→ TASK INPUTS:
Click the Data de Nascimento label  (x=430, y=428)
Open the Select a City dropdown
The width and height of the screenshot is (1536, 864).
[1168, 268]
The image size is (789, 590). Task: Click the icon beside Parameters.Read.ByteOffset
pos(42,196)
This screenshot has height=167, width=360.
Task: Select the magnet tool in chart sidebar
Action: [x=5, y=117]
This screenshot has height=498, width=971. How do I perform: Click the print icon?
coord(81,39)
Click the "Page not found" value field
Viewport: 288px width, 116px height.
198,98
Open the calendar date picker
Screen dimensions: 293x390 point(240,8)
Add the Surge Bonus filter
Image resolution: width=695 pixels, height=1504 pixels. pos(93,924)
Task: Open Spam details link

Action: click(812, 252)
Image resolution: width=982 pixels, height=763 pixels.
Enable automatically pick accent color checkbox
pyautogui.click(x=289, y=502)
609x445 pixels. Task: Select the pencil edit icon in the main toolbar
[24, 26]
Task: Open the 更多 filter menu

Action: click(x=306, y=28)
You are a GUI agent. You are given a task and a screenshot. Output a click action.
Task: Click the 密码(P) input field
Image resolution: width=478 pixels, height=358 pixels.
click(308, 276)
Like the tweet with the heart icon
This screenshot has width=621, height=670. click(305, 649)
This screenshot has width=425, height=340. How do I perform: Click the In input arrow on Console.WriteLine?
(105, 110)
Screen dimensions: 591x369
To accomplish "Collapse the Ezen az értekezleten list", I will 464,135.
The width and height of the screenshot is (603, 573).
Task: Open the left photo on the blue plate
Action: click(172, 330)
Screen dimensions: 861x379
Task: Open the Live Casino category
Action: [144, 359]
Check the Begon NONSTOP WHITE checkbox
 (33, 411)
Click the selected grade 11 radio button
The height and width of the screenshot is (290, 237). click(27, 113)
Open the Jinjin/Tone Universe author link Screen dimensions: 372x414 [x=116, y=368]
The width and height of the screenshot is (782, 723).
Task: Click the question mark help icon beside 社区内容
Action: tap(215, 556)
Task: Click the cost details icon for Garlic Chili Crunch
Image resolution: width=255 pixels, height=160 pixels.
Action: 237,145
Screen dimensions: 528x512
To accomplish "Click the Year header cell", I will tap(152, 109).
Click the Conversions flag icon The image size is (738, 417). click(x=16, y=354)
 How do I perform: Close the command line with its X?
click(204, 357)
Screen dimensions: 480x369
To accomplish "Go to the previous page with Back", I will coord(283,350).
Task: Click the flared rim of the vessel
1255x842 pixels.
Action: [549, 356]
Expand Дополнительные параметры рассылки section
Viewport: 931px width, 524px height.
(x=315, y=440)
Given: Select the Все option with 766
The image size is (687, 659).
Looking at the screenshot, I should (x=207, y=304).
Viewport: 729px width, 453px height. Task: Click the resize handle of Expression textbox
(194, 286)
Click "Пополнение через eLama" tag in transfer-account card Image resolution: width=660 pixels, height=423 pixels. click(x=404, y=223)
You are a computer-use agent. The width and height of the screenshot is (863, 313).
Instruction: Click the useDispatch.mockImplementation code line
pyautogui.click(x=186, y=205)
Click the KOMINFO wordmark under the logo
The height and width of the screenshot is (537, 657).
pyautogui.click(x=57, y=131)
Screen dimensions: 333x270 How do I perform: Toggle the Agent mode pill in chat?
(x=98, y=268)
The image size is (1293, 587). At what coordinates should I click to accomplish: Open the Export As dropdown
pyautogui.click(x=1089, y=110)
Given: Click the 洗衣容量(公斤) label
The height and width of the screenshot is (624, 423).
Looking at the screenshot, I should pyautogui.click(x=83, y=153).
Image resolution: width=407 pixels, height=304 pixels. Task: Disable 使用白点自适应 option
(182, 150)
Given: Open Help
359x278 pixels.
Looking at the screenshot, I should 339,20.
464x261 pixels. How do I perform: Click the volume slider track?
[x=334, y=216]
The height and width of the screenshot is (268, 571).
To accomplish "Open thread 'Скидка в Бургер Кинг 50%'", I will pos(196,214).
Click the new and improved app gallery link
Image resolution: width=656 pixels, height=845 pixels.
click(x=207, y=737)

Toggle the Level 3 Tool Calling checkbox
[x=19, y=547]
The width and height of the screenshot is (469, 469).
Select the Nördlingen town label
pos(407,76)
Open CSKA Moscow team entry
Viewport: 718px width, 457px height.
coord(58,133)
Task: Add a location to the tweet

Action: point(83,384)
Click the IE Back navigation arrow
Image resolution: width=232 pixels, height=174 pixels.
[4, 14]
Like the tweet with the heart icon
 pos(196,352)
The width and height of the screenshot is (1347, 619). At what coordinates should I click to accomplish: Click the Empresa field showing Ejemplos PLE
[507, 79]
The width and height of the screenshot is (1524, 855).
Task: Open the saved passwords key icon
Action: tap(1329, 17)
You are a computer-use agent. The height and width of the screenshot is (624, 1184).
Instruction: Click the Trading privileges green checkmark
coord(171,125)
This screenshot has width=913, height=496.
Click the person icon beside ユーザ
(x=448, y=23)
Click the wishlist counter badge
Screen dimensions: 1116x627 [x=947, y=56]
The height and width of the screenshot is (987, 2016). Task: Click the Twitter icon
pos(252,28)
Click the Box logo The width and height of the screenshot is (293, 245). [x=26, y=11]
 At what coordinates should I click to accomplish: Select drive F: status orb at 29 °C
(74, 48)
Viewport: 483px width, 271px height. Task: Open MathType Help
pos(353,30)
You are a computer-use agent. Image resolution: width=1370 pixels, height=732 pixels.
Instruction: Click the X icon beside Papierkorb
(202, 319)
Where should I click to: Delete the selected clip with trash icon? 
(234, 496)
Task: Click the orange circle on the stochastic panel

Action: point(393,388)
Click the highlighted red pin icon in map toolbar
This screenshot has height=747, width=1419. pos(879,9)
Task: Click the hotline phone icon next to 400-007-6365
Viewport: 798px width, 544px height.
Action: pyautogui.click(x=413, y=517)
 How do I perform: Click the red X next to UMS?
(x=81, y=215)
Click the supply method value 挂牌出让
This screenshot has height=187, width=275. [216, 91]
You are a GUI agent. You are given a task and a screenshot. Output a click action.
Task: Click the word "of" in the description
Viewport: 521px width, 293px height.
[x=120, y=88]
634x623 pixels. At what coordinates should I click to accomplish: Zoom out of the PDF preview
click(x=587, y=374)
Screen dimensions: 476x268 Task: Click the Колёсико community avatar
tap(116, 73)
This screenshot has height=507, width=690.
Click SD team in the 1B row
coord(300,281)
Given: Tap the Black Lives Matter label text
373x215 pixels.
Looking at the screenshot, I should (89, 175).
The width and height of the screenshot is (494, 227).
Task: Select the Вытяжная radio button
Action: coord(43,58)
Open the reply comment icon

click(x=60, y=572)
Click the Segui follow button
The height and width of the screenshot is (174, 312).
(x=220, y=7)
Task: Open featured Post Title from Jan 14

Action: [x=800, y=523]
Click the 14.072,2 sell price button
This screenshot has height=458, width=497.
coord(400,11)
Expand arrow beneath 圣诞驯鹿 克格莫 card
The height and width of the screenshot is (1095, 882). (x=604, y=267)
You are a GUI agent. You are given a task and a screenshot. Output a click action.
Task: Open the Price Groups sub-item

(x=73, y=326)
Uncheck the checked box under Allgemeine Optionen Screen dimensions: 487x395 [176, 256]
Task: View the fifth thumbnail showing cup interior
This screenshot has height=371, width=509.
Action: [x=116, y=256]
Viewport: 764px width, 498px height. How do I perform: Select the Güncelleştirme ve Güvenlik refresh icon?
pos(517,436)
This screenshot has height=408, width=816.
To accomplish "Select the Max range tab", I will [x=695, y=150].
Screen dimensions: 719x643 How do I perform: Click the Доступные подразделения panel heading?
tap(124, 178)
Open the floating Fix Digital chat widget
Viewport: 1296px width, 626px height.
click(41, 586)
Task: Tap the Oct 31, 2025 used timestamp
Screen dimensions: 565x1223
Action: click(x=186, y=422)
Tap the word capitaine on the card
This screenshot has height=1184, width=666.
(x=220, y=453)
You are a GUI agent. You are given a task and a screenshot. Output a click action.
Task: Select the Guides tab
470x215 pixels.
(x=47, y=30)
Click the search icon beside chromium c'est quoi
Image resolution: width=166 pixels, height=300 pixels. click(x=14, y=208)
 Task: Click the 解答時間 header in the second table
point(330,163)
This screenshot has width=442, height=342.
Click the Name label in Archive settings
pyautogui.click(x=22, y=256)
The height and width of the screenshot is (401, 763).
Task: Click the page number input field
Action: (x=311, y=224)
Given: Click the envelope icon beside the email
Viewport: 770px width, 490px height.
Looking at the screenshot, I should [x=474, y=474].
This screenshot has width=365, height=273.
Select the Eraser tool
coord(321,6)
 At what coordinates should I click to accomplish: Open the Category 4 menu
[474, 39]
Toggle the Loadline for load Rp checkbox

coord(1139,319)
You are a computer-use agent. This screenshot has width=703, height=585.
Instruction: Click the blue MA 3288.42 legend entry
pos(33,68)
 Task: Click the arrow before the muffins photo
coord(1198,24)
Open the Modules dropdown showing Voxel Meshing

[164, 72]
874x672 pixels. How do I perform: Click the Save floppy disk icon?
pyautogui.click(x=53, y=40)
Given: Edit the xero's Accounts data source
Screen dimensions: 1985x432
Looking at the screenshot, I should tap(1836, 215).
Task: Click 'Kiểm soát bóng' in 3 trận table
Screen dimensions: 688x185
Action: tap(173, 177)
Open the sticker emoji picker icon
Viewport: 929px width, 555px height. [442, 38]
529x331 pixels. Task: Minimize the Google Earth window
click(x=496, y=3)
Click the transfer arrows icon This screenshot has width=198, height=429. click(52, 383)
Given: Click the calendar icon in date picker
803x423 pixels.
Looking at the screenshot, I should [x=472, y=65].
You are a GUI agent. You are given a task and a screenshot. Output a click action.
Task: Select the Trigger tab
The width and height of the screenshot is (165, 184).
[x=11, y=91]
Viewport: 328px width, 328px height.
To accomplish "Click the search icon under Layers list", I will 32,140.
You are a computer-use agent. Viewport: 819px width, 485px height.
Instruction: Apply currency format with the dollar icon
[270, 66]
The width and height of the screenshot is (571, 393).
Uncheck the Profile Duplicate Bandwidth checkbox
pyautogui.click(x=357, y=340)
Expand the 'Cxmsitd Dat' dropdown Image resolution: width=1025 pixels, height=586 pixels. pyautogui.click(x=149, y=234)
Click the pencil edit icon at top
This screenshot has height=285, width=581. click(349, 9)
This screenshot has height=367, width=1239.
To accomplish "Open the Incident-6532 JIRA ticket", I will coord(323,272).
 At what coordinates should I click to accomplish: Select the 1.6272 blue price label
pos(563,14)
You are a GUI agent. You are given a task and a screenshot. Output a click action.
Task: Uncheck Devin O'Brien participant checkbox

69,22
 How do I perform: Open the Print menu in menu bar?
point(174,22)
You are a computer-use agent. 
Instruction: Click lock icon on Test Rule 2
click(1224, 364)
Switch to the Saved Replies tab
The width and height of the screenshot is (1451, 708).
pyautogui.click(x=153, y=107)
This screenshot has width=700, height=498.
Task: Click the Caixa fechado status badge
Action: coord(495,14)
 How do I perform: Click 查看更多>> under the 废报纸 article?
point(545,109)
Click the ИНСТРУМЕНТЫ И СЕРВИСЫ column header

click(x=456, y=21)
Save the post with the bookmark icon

→ PROBLEM TO SOLVE: Produce an exact repeat of the lines from the one containing "How do I perform: Open" through the last line of the data, and nothing more.

→ TASK RESULT:
 How do I perform: Open the Print menu in menu bar?
point(174,22)
You are a computer-use agent. 
Instruction: Click lock icon on Test Rule 2
click(1224, 364)
Switch to the Saved Replies tab
The width and height of the screenshot is (1451, 708).
pyautogui.click(x=153, y=107)
This screenshot has width=700, height=498.
Task: Click the Caixa fechado status badge
Action: coord(495,14)
 How do I perform: Click 查看更多>> under the 废报纸 article?
point(545,109)
Click the ИНСТРУМЕНТЫ И СЕРВИСЫ column header

click(x=456, y=21)
Save the post with the bookmark icon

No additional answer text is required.